It is at least 1, because each member of the product is at least one. But can someone propose a construction to show 1 works ?

There has been a solution, on sqing's sina blog.

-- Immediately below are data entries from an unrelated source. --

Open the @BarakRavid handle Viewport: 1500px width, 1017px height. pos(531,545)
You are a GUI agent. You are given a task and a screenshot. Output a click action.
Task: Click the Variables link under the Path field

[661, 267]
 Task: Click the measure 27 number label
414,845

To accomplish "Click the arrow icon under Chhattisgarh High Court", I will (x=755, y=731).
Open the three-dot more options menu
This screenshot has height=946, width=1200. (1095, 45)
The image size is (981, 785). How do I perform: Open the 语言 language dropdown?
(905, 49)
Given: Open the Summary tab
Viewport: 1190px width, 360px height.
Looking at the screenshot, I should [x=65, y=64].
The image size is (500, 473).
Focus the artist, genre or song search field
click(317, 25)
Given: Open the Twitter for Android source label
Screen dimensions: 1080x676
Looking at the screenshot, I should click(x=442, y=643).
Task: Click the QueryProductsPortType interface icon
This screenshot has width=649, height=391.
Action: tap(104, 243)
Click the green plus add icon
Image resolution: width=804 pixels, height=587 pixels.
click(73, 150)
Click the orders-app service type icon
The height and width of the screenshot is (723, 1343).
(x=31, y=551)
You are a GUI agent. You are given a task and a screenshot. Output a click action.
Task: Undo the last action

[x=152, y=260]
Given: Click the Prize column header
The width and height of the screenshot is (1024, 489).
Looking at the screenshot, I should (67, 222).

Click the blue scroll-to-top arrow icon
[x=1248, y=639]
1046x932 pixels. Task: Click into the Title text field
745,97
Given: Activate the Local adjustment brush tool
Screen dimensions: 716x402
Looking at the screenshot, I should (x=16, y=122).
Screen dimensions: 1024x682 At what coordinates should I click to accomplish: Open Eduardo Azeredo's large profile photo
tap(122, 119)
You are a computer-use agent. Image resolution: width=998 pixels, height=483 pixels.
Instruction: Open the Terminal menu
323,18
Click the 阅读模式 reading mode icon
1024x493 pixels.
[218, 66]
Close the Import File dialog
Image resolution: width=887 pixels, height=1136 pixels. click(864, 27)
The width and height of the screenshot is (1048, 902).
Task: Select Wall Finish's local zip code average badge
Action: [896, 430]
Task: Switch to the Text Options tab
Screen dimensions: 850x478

phoenixAspies wrote: There has been a solution, on sqing's sina blog. Did you mean http://blog.sina.com.cn/s/blog_4c1131020101701e.html ? I don't see a solution

I think the answer is $(n-1)^{n}$ Have that: $(D_{i},D_{j})=1$ all $i<>j$ then we have $a_{j}=r_{j}.D_{1}.D_{2}...D_{n}/ D_{j}$ and $(r_{j},D_{i})=1$ all $i <> j$ Hence $d_{i}=(A-a_{i},a_{i})=(A-a_{i},r_{i})$ then $d_{i}\leq r_{i}$ And use AM-GM, $\frac{A-a_{i}}{d_{i}D_{i}} \geq (n-1).\frac{ (r_{1}.r_{2}..r_{n}/r_{i})^{1/(n-1)}.(D_{1}.D_{2}...D_{n}/D_{i})^{(n-2)/(n-1)}}{r_{i}}$(*) With (*) we have min is $(n-1)^{n}$ and have that when all $a_{i}=1$

I think the answer is $(n-1)^{n}$ Have that: $(D_{i},D_{j})=1$ all $i<>j$ then we have $a_{j}=r_{j}.D_{1}.D_{2}...D_{n}/ D_{j}$ and $r_{j},D_{i}=1$ all $i<>j$ Hence $d_{i}=(A-a_{i},a_{i})=(A-a_{i},r_{i})$ then $d_{i}\leq r_{i}$ And use AM-GM, $\frac{A-a_{i}}{d_{i}D_{i}} \geq (n-1).\frac{ (r_{1}.r_{2}..r_{n}/r_{i})^{1/(n-1)}.(D_{1}.D_{2}...D_{n}/D_{i})^{(n-2)/(n-1)}}{r_{i}}$(*) With (*) we have min is $(n-1)^{n}$ and have that when all $a_{i}=1$

Nice problem combined ineq with NT~

Solution: We claim the answer is $(n-1)^n$. Notice that $\text{gcd}(D_i,D_j)=\text{gcd}(a_1,\dots,a_n)=1$ for $1\leq i<j\leq n$. Because $a_k$ is divided by all $D_j$ where $j\neq k$, then $\prod\limits_{j\neq k}D_j \mid a_k$. Set $a_k:=x_k\prod\limits_{j\neq k}D_j$. It is obvious that $\text{gcd}(A,D_i)=1$, therefore $d_i\mid x_i$ for $1\leq i \leq n$. Thus $$\prod\limits_{i=1}^n\dfrac{A-a_i}{d_iD_i}\geq\prod\limits_{i=1}^{n}\frac{\sum\limits_{j\neq i}x_j}{x_i}\geq(n-1)^n$$the last inequality is due to AM-GM inequality. Also $a_1=\dots=a_n=1$ is an equality case.